Later I spoke to the second man I had tried to speak to, and he also mentioned
the "Fish Friendly" rubber they had. I asked him what could be toxic about
the rubber they sell to roofers, and he said there could be machining dust on
the product, which could cause fish to have trouble with their gills, and
there could initially be some leaching of chemicals, but it would be
temporary. With a couple more questions he admitted that a good washing with
water would eliminate the dust, and if one scrubbed the liner with good brush
and some household cleaner, like 409, rinse the liner well, fill the pool with
water and let it soak for two to three weeks, and then drain it and refill it,
there should be no problem.
I was not able to talk to the people at Carlisle, so I do not know who they
sell to, or if they make a garden quality liner.
So, if you are still looking for a good liner and want to save some money, I'd
definitely go the EPDM way and buy it through a roofing dealer, and then I
would give 'er a good cleaning.
And, now that I think of it, about a week after putting 8 small goldfish in my
pond last spring, 7 of them developed a disease which neither I nor my pet
shop friend could identify. All 7 died, and I thought at the time since I had
used some rainwater which had run off my new roof (and had a slight orange
tint to it - the water I mean) that I had caused their problem.. I took out
the remaining fish, drained the pool and scrubbed it with a nylon brush and
refilled it.. Fish number 8 survived and today is a healthy but fat fantail.

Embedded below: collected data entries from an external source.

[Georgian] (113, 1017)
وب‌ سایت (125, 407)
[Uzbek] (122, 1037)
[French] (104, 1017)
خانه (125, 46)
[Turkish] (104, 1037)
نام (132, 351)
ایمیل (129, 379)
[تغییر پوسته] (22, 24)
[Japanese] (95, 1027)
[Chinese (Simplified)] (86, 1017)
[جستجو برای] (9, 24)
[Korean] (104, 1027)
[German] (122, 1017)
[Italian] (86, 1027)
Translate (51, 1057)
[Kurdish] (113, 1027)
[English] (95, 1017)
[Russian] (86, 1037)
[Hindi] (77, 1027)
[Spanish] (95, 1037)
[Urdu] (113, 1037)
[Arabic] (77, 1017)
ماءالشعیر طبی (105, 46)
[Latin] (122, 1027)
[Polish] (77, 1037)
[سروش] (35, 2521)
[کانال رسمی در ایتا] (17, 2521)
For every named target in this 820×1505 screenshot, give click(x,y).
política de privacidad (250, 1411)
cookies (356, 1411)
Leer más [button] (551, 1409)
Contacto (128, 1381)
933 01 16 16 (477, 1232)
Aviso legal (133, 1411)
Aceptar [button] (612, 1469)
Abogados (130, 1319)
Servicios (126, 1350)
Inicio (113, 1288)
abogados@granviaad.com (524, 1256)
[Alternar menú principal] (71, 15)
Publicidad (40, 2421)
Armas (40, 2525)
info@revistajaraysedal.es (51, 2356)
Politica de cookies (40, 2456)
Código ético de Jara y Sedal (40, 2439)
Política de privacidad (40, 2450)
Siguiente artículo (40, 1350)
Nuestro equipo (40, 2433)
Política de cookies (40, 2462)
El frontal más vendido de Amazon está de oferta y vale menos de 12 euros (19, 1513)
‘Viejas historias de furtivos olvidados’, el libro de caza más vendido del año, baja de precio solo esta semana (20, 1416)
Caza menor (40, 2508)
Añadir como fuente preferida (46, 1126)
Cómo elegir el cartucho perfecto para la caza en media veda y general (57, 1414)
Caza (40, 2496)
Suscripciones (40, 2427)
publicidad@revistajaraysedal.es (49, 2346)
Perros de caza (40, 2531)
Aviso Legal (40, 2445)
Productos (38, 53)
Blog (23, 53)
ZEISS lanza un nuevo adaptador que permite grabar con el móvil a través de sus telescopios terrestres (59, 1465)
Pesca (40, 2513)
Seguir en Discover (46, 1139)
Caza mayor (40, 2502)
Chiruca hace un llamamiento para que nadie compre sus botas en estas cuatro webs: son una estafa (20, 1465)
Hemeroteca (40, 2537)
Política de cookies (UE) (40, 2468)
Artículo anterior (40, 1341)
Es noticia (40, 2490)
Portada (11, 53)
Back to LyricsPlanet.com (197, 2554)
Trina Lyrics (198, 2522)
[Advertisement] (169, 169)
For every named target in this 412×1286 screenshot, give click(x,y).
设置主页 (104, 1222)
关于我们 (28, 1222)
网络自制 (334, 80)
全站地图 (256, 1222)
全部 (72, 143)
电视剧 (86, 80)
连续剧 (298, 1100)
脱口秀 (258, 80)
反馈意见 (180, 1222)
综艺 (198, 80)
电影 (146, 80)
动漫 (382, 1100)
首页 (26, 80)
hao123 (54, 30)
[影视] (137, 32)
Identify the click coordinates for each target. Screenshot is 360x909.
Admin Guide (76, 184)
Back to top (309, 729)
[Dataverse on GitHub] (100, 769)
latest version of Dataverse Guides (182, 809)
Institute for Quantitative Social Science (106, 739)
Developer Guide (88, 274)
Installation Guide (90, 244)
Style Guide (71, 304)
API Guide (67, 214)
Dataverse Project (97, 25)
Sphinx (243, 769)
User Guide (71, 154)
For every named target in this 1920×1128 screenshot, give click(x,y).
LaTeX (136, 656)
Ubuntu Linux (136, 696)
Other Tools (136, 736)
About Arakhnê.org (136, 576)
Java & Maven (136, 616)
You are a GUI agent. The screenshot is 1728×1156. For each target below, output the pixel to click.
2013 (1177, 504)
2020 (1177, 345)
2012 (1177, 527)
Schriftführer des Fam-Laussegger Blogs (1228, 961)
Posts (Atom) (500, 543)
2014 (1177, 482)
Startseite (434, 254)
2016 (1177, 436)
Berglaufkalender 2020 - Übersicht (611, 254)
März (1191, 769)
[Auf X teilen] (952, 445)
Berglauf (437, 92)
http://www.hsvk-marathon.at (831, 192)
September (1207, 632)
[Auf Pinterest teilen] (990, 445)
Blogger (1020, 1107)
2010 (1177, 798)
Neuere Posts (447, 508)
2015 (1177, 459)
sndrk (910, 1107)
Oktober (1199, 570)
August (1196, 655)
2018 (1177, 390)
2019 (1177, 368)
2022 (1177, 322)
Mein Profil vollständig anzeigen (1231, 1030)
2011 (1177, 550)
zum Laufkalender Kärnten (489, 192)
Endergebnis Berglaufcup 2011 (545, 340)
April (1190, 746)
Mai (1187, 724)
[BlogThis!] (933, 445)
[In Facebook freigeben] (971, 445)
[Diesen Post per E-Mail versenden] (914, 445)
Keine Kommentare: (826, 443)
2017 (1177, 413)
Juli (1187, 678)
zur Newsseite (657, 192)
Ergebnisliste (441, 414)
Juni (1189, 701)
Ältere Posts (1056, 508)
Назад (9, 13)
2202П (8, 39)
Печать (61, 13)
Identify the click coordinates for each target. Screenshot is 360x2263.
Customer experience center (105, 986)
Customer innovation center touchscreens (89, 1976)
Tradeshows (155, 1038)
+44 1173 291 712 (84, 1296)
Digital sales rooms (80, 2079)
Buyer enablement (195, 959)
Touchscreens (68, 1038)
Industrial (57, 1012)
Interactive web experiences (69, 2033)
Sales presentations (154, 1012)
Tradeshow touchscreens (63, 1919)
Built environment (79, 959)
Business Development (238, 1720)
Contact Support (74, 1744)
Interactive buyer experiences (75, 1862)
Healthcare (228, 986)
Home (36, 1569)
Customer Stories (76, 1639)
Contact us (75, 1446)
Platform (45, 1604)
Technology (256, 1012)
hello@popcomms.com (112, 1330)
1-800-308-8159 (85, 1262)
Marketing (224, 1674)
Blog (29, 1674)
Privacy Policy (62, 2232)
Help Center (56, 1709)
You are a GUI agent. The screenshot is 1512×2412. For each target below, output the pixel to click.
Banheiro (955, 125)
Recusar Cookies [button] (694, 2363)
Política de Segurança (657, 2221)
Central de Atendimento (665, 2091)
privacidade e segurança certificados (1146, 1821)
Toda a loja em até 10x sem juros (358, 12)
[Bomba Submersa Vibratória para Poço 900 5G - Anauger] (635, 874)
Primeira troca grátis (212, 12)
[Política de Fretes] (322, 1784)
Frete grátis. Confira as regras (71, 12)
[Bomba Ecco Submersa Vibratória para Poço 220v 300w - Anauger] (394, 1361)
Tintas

Who knows what caused the problem, but that was all the trouble I had with my
fish - and my plants did wonderfully.
So that's my story about EPDM pool liners. If I had to do it again, would I
buy from a roofing company?...Absolutely! Would I wash the liner well? Yes,
and I will even though mine was sold through Laguna and should be OK. I want
that big old Koi that's swimming around my aquarium to be healthy and happy -
we're both looking forward to his new summer home.